Welcome to CHEM80 - Numerical Methods for the Central Science
Harvey Mudd’s scientific computing for chemists course
Course Philosophy
CHEM 80 is an exploration of the signals, software, and storytelling behind modern chemistry research. This course is designed for students with some grounding in chemistry and computer science who want to delve deeper into the foundational and cutting-edge computational techniques used across chemistry, the "central science."
Chemistry is a field of signals - diverse and rich data sets that act as informational bridges, connecting chemical phenomena with the interpretable world. To make sense of measurable signals, we rely on the discipline of chemometrics. Chemometrics employs mathematical and statistical methods to derive meaningful information from chemical observations, enabling us to identify patterns and stories in complex datasets.

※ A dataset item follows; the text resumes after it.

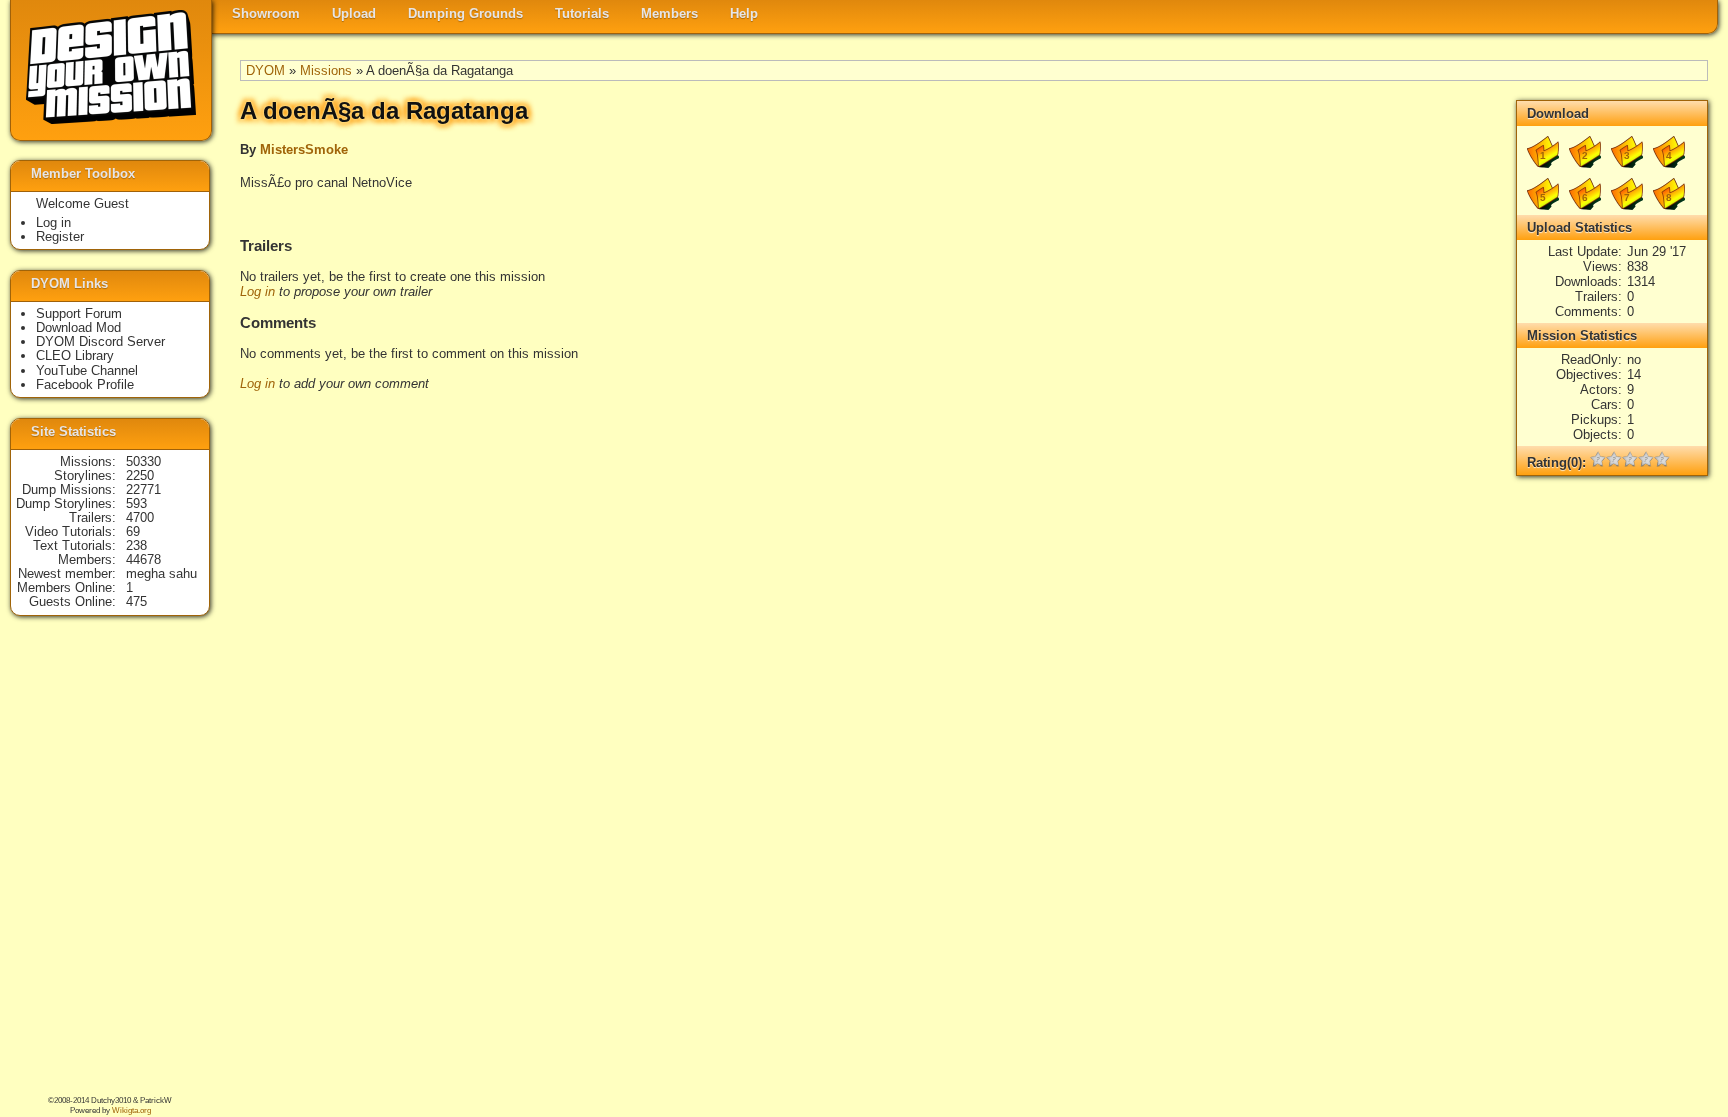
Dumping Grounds (465, 13)
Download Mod (78, 327)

In this course, you will build foundational skills in signal processing, pattern recognition, and numerical modeling - techniques critical to analyzing, processing, and interpreting chemical data and designing instrumentation and experiments. In modern chemistry laboratories, software and instruments work hand-in-hand. Instrumentation coupled with commercial software often leaves much of the fundamental signal processing within a black box (you inject a sample, and out pops a crisp mass spectrum). In this course, we’ll work through the algorithms that are happening behind the scenes. We’ll demonstrate how, at their core, modern scientific computing techniques provide the backbone for sophisticated software structures inside our instruments.
How do we actually find the area under curves? Why do we periodically need to tell the software on the mass spec where our background is and where one peak stops and another starts? How come it sometimes gets the number of peaks wrong? Using Python, you’ll write your own software - writing numerical recipes to turn raw signals into chemically meaningful datasets.
Beyond data and data processing lies the art of scientific storytelling - the synthesis and translation of data into meaningful narratives. In this course, we’ll explore how we can use those signals - those datasets - not just to make sense of chemical phenomena but also to communicate these discoveries effectively. Drawn from the diverse sub-disciplines of our chemistry department – biochemistry, organic, inorganic, physical, and environmental - we’ll read published papers and use real datasets from Mudd faculty research programs and the literature. Through all of this, you’ll learn to interpret complex data and present results in coherent narratives, learning how to make publication-quality scientific figures that resonate with a larger audience.
Chemistry ⇔ Computing
While much of this course will be on developing the numerical methods that serve the chemical sciences, we will also study and contemplate the ways that fundamental chemistry has shaped computing and the potential it has to do so in the future. Selected readings will be chosen to demonstrate the power that innovation in chemistry has to shape computer science (from the Metropolis algorithm to Simulated Annealing, to chemically informed true or pseudo-random number generators, to (bio)-chemical and quantum computing).
Course material will be available soon!